Compito da svolgere>
Rispondi in breve a queste domande sull'articolo riportato più avanti.
1. Quali ministri si riunirono presso il Presidente del Consiglio dopo le ore 11?
2. In quale città si tenne la riunione dei rappresentanti delle maggiori banche di credito ordinario?
3. Quale agenzia diramò il comunicato di smentita?

Brano proposto>

☆ ☆ ☆ ☆ ☆

Nessun controllo sulle banche e sulle società anonime. Imposta sugli utili con esenzione delle riserve
Tipologia: Paragrafo/Articolo – Data pubblicazione: 15/03/1925
Nessun controllo sulle banche e sulle società anonime. Imposta sugli utili con esenzione delle riserve
«Corriere della Sera», 15 marzo 1925
La smentita ufficiale
Questa mattina, presso il Presidente del Consiglio, si adunavano dopo le ore 11 il ministro dell’Interno Federzoni e il ministro del Tesoro on. De Stefani. È da ritenere che in questi colloqui sia stata esaminata la situazione determinatasi nelle Borse e, per riflesso, negli ambienti finanziari in seguito ai recenti decreti ministeriali.
È anche possibile che in questa riunione sia stato esaminato un memoriale di cui fa cenno stasera Agenzia Economica e Finanziaria, la quale dice che «nella riunione tenutasi a Milano dai rappresentanti delle maggiori banche di credito ordinario è stato deciso di far presente al Governo la difficile situazione in cui si trovano i mercati finanziari, e i danni che ne possono derivare alla situazione economica del Paese».
Qualche ora dopo la riunione, evidentemente come effetto di essa, l’Agenzia Stefani diramava il seguente comunicato:
«L’Agenzia Stefani è autorizzata a dichiarare che le voci diffuse di pretese intenzioni del Governo a riguardo dell’ordinamento e di nuovi organi statali di controllo delle banche e delle società anonime e di ulteriori provvidenze sul mercato dei titoli non hanno alcun fondamento.

☆ ☆ ☆ ☆ ☆

Dati>
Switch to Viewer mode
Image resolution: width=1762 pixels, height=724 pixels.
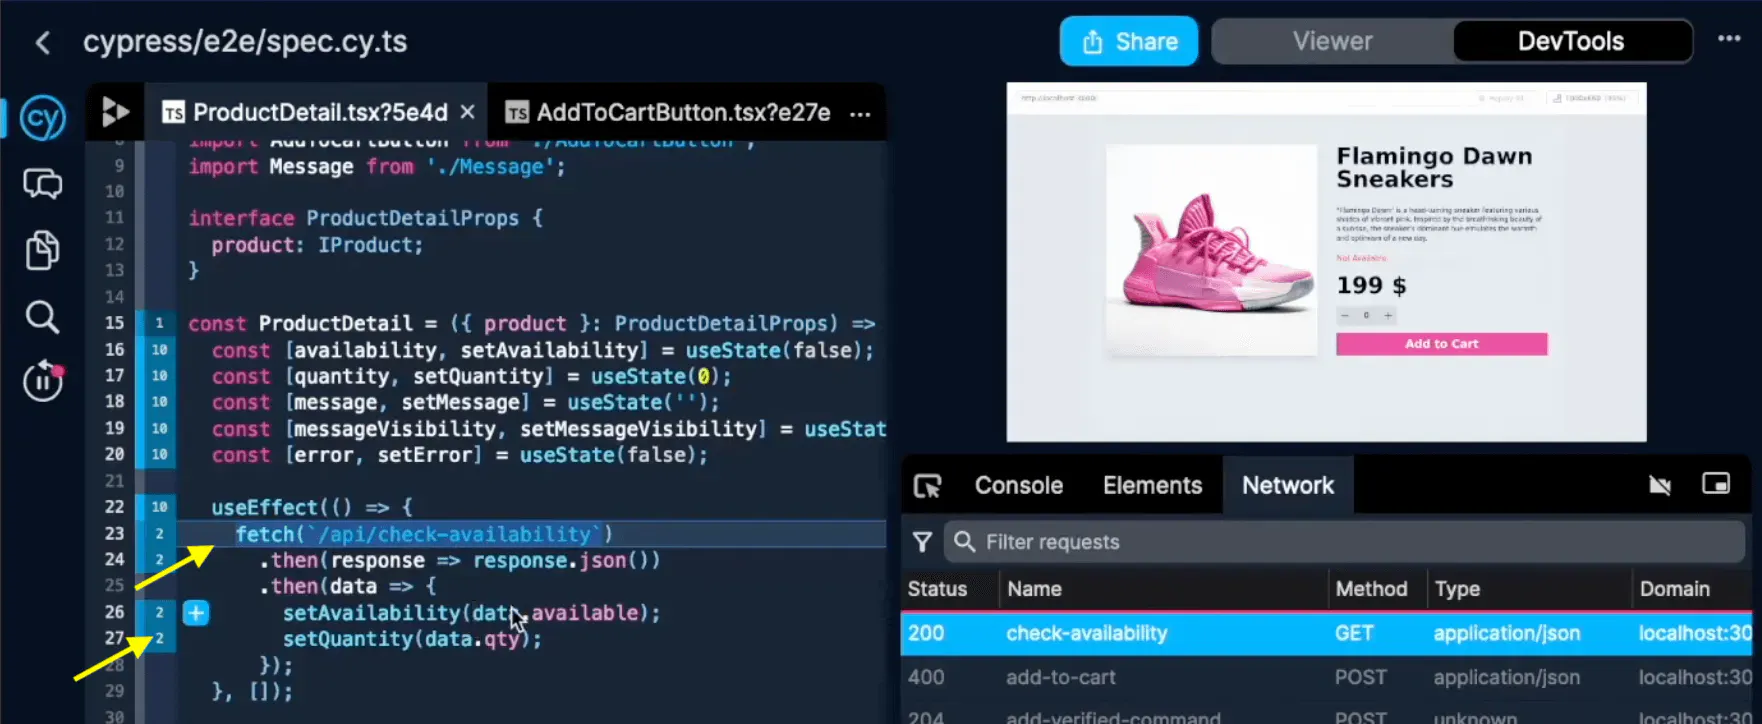1332,41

☆ ☆ ☆ ☆ ☆

Esito dell'esercizio>
1. Il ministro dell'Interno Federzoni e il ministro del Tesoro De Stefani.
2. A Milano.
3. L'Agenzia Stefani.